Band parameters of 2D semiconductor heterostructures determined by micro-ARPES

Heterostructures made by stacking monolayers of different 2D materials can have unique properties, such as hosting long-lived polarized interlayer excitons. Understanding these depends on knowledge of the band parameters of both the separate monolayers and the hetero-bilayer. Interlayer hybridization can also produce distinct electronic structure dependent on the relative monolayer crystal orientation. The most powerful technique for determining such properties is angle-resolved photoemission (ARPES), which can now be applied to micron-scale samples at the Spectromicroscopy Elettra Trieste beamline. Using this new facility, combined with careful sample design, we have studied heterostructures of WSe2, MoSe2, WS2 and graphene.~ We determined band offsets, effective masses, and spin-orbit splittings with an energy resolution \textless 50 meV. Interestingly, the bands near the gamma-point in hetero-bilayers oriented near zero degrees are not a superposition of those in the isolated monolayers, but exhibit an additional higher band. However, the valence band edge remains at the K-point, which together with the band offsets is consistent with measurements of strong luminescence from interlayer excitons in MoSe2/WSe2.   

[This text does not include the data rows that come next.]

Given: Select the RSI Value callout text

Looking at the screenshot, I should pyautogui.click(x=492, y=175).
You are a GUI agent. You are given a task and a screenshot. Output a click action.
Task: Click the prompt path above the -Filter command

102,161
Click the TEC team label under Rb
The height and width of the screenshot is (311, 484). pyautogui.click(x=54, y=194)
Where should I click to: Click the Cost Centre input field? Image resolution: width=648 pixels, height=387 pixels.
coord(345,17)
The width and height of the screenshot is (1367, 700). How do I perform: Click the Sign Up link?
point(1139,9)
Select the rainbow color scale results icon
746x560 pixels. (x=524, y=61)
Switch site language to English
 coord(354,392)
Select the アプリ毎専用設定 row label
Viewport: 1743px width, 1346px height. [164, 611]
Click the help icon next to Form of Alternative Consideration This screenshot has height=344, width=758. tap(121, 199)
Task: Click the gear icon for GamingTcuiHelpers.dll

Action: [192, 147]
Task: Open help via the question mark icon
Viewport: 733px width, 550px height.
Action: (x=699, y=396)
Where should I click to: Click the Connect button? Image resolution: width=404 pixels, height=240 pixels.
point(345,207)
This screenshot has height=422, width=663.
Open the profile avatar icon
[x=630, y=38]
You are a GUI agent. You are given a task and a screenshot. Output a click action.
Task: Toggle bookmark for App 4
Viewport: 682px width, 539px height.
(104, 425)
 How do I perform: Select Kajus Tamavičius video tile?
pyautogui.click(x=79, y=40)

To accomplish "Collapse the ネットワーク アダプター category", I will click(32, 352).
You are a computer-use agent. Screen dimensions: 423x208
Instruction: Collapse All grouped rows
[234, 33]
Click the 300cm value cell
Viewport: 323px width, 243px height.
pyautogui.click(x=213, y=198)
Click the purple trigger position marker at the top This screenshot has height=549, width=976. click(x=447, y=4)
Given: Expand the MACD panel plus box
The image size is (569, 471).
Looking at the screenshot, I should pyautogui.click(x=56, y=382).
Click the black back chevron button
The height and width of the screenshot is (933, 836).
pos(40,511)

Angle- and spin-resolved photoemission spectroscopy study of monolayer semiconducting transition metal dichalcogenides

Monolayer transition-metal dichalcogenides (TMDs) receive significant attention due to their intriguing physical properties for both fundamental research and potential applications in electronics, optoelectronics, spintronics, and so on. In particular, the multiple degrees of freedom in thess materials (e.g. spin, valley and layer) are coupled with each other, providing various ways to control their properties. Here we report the electronic and spin structural studies of a monolayer semiconducting transition metal dichalcogenide thin film using Angle-resolved photoemission spectroscopy (ARPES) and Spin-Resolved ARPES.